The full set of records needs to be retyped exactly.

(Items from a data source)
┌──
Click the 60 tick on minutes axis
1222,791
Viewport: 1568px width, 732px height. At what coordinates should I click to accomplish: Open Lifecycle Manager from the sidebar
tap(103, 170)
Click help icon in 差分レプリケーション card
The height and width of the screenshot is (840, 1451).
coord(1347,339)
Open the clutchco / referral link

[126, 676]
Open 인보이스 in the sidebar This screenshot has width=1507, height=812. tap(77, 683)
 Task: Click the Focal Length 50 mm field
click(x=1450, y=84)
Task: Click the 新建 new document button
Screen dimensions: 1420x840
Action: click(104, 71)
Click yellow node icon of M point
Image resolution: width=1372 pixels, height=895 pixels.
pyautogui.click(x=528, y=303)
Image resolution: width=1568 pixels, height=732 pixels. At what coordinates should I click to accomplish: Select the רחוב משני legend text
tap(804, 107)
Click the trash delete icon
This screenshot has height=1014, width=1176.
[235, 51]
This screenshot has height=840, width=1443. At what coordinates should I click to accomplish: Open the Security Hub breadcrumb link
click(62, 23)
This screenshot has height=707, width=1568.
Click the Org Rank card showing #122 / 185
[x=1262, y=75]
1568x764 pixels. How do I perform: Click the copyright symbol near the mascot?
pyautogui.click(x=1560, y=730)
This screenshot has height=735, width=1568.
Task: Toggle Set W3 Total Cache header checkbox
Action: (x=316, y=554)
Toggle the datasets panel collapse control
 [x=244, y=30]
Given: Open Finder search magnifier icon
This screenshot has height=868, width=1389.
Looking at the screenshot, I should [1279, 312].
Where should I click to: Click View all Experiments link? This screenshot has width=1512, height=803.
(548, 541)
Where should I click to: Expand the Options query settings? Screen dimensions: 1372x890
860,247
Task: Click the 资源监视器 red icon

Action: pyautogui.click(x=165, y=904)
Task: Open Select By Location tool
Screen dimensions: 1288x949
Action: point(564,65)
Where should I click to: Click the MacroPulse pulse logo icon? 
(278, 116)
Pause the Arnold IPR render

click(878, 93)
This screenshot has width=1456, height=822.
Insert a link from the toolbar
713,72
└──
### TASK RESULT
Click the 60 tick on minutes axis
1222,791
Viewport: 1568px width, 732px height. At what coordinates should I click to accomplish: Open Lifecycle Manager from the sidebar
tap(103, 170)
Click help icon in 差分レプリケーション card
The height and width of the screenshot is (840, 1451).
coord(1347,339)
Open the clutchco / referral link

[126, 676]
Open 인보이스 in the sidebar This screenshot has width=1507, height=812. tap(77, 683)
 Task: Click the Focal Length 50 mm field
click(x=1450, y=84)
Task: Click the 新建 new document button
Screen dimensions: 1420x840
Action: click(104, 71)
Click yellow node icon of M point
Image resolution: width=1372 pixels, height=895 pixels.
pyautogui.click(x=528, y=303)
Image resolution: width=1568 pixels, height=732 pixels. At what coordinates should I click to accomplish: Select the רחוב משני legend text
tap(804, 107)
Click the trash delete icon
This screenshot has height=1014, width=1176.
[235, 51]
This screenshot has height=840, width=1443. At what coordinates should I click to accomplish: Open the Security Hub breadcrumb link
click(62, 23)
This screenshot has height=707, width=1568.
Click the Org Rank card showing #122 / 185
[x=1262, y=75]
1568x764 pixels. How do I perform: Click the copyright symbol near the mascot?
pyautogui.click(x=1560, y=730)
This screenshot has height=735, width=1568.
Task: Toggle Set W3 Total Cache header checkbox
Action: (x=316, y=554)
Toggle the datasets panel collapse control
 [x=244, y=30]
Given: Open Finder search magnifier icon
This screenshot has height=868, width=1389.
Looking at the screenshot, I should [1279, 312].
Where should I click to: Click View all Experiments link? This screenshot has width=1512, height=803.
(548, 541)
Where should I click to: Expand the Options query settings? Screen dimensions: 1372x890
860,247
Task: Click the 资源监视器 red icon

Action: pyautogui.click(x=165, y=904)
Task: Open Select By Location tool
Screen dimensions: 1288x949
Action: point(564,65)
Where should I click to: Click the MacroPulse pulse logo icon? 
(278, 116)
Pause the Arnold IPR render

click(878, 93)
This screenshot has width=1456, height=822.
Insert a link from the toolbar
713,72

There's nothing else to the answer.